|477th Fighter Group
477th Fighter Group - F-22A Raptor
|Active||1943; 1944-1947; 2007-present|
|Branch||United States Air Force|
|Part of||Air Force Reserve Command|
|Garrison/HQ||Joint Base Elmendorf-Richardson, Alaska|
|Decorations||Air Force Outstanding Unit Award|
|Benjamin O. Davis, Jr.|
|477th Fighter Group emblem (approved 5 October 2007)|
|477th Bombardment Group emblem|
|Fighter||Lockheed Martin F-22A Raptor|
The 477th Fighter Group is an Air Reserve unit of the United States Air Force. It is assigned to the Tenth Air Force, Air Force Reserve Command, stationed at Joint Base Elmendorf-Richardson, Alaska. The 477th FG is an associate unit of the 3d Wing of Pacific Air Forces (PACAF), and if mobilized the wing is gained by PACAF.
The 477th Fighter Group was reactivated on 1 October 2007 as the first Air Force Reserve unit to fly, maintain, and support the Lockheed Martin F-22 Raptor. The group is an associate unit responsible for recruiting, training, developing and retaining Citizen Airmen to support 3d Wing and Air Force expeditionary unit mission requirements.

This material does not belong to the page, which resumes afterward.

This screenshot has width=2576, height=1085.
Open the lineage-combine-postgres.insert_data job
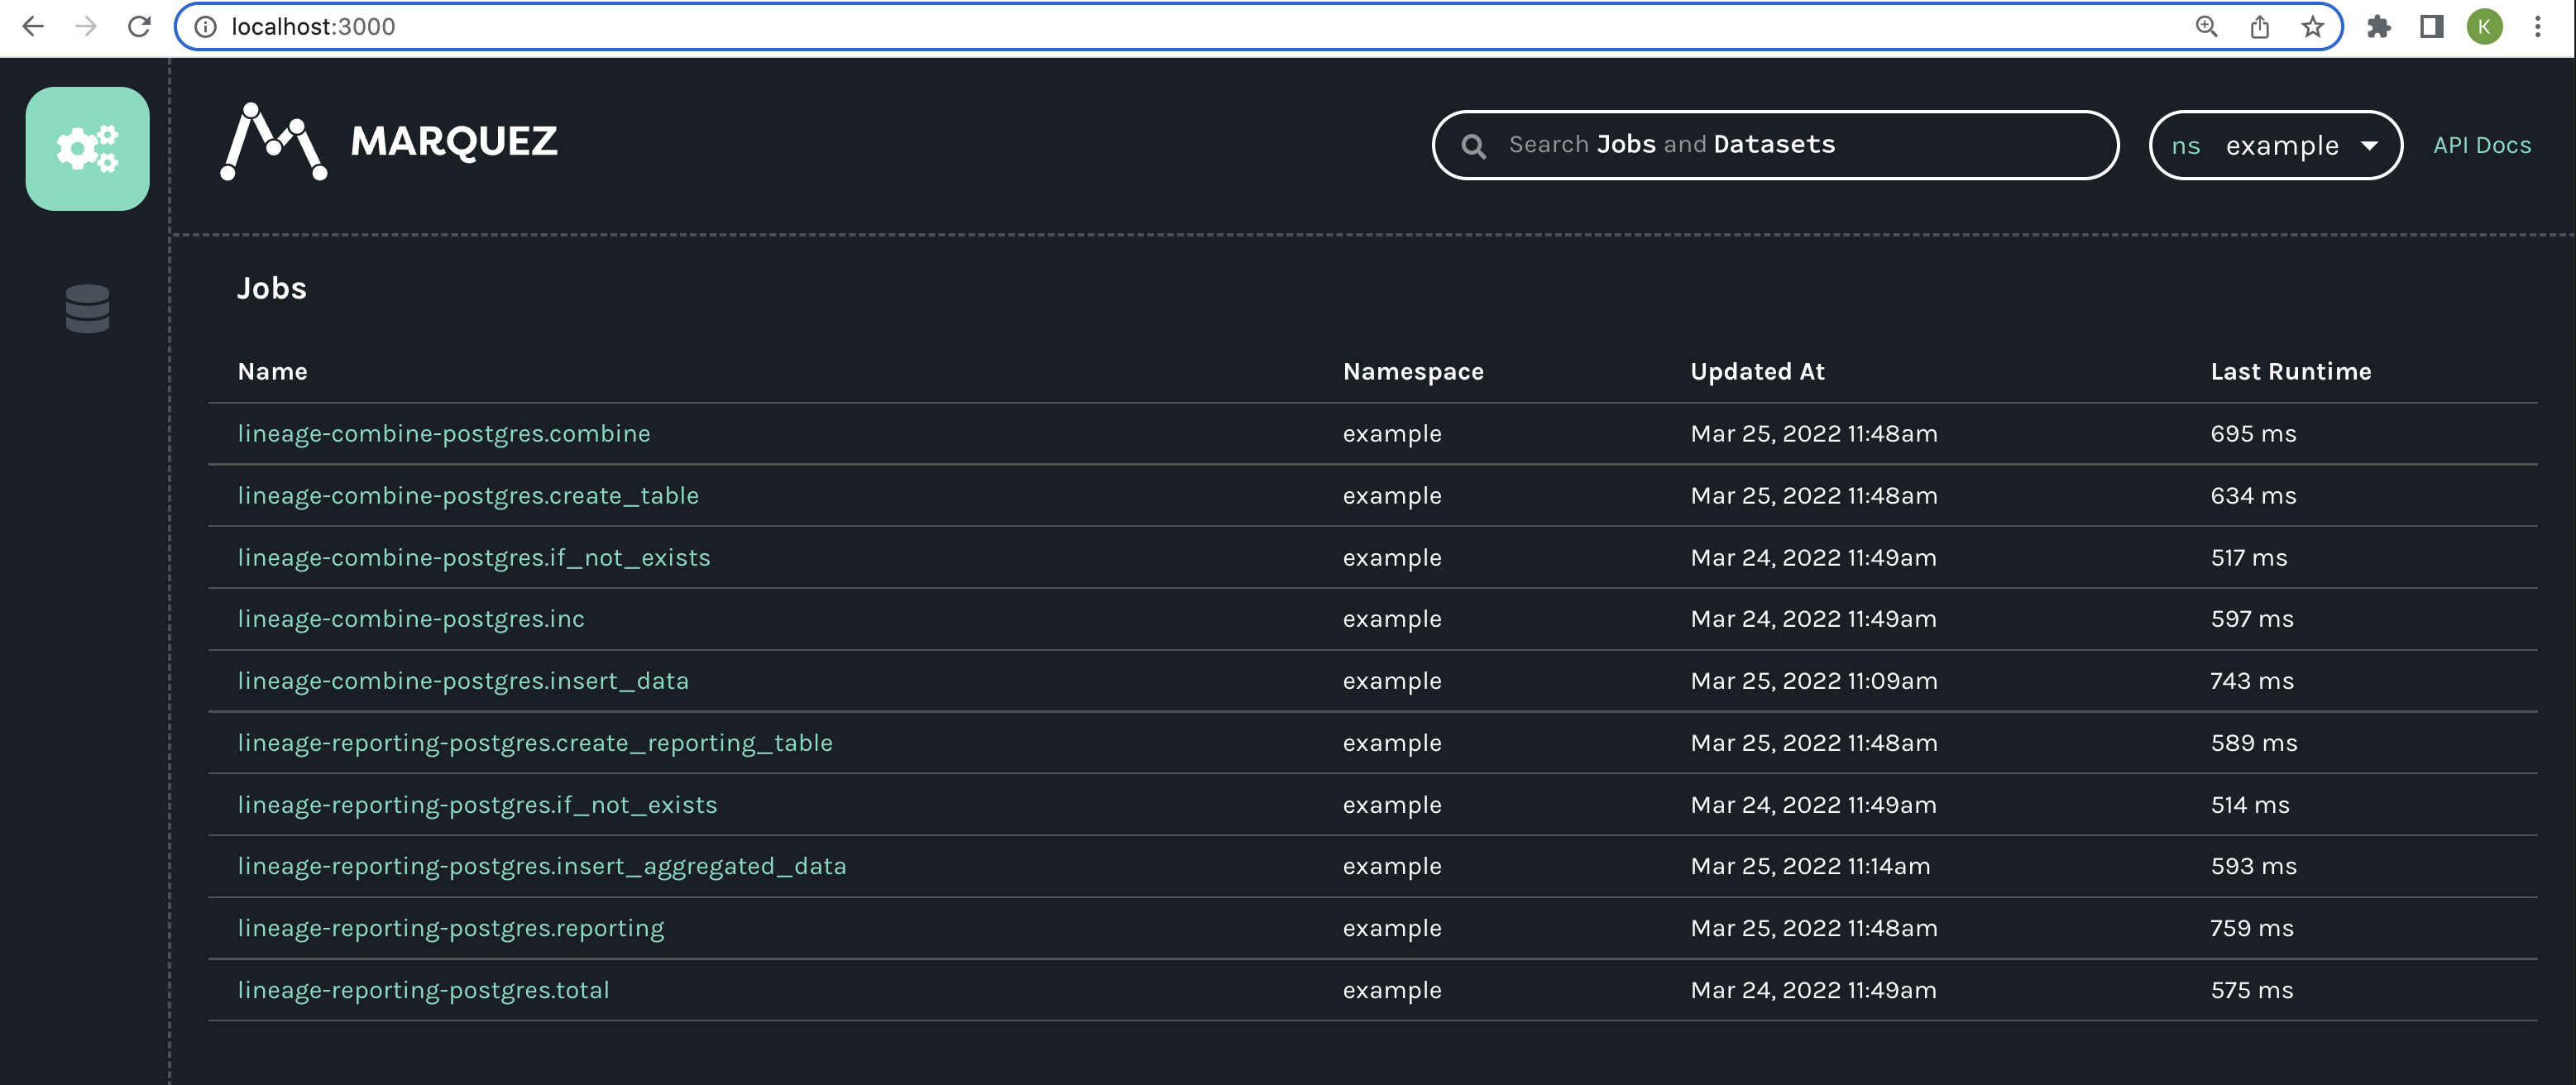[x=464, y=680]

The 477th Fighter Group provides a combat-ready force of approximately 425 Air Reserve Technicians, Traditional Reservists, and civil servants assigned to the following squadrons:
The men and women of the 477th Fighter Group will functionally integrate with their active duty Air Force partners in almost all F-22A mission areas to increase efficiency and overall combat capability while retaining Reserve administrative support and career enhancement. The 477th Fighter Group will leverage the traditional Reserve Component strengths of experience and continuity to fly, and fight, and win as Unrivaled Wingmen on the Total Force team at Elmendorf.
The 477th was originally established in May 1943 at MacDill Field, Florida as the United States Army Air Forces 477th Bombardment Group (Medium). Assigned to Third Air Force, the group trained with Martin B-26 Marauder medium bombers. The unit was subsequently inactivated on 25 August 1943.
The 477th was reactivated as the 477th Composite Group at Selfridge Field, Michigan on 15 January 1944 and assigned to First Air Force. The 477th's new mission was to train what would become the legendary World War II African-American aviators known as the Tuskegee Airmen with Republic P-47 Thunderbolt fighters and North American B-25 Mitchell bombers. During World War II, continued pressure from African-American civilian leaders led the Army to let blacks train as members of bomber crews, a step that opened many more skilled combat roles to them.
The morale of the 477th was poor because the field was not suited to use by the B-25 and because black officers, including combat veterans of the 332d Fighter Group who had transferred to the bomber unit, were not being advanced to command positions. By early 1945, however, the 477th reached its full combat strength. It was scheduled to enter combat on 1 July, which made it necessary to relocate once more, this time to Freeman Field, a base fully suited to use the B-25.
At Freeman Field, the Freeman Field Mutiny took place as a result of racial discrimination. As a result of the protest, the 477th was relocated back to Godman Field. Colonel Benjamin O. Davis, Jr., took command on 1 July, and black officers replaced white officers in lower command and supervisory positions. Training was to be completed by 31 August, but the war ended on 14 August with Japan's surrender.
Never deployed in combat, the 477th was downsized when the war ended. In 1946, it was reassigned to Lockbourne Army Air Base, Ohio. On 1 July 1947, the 477th was inactivated.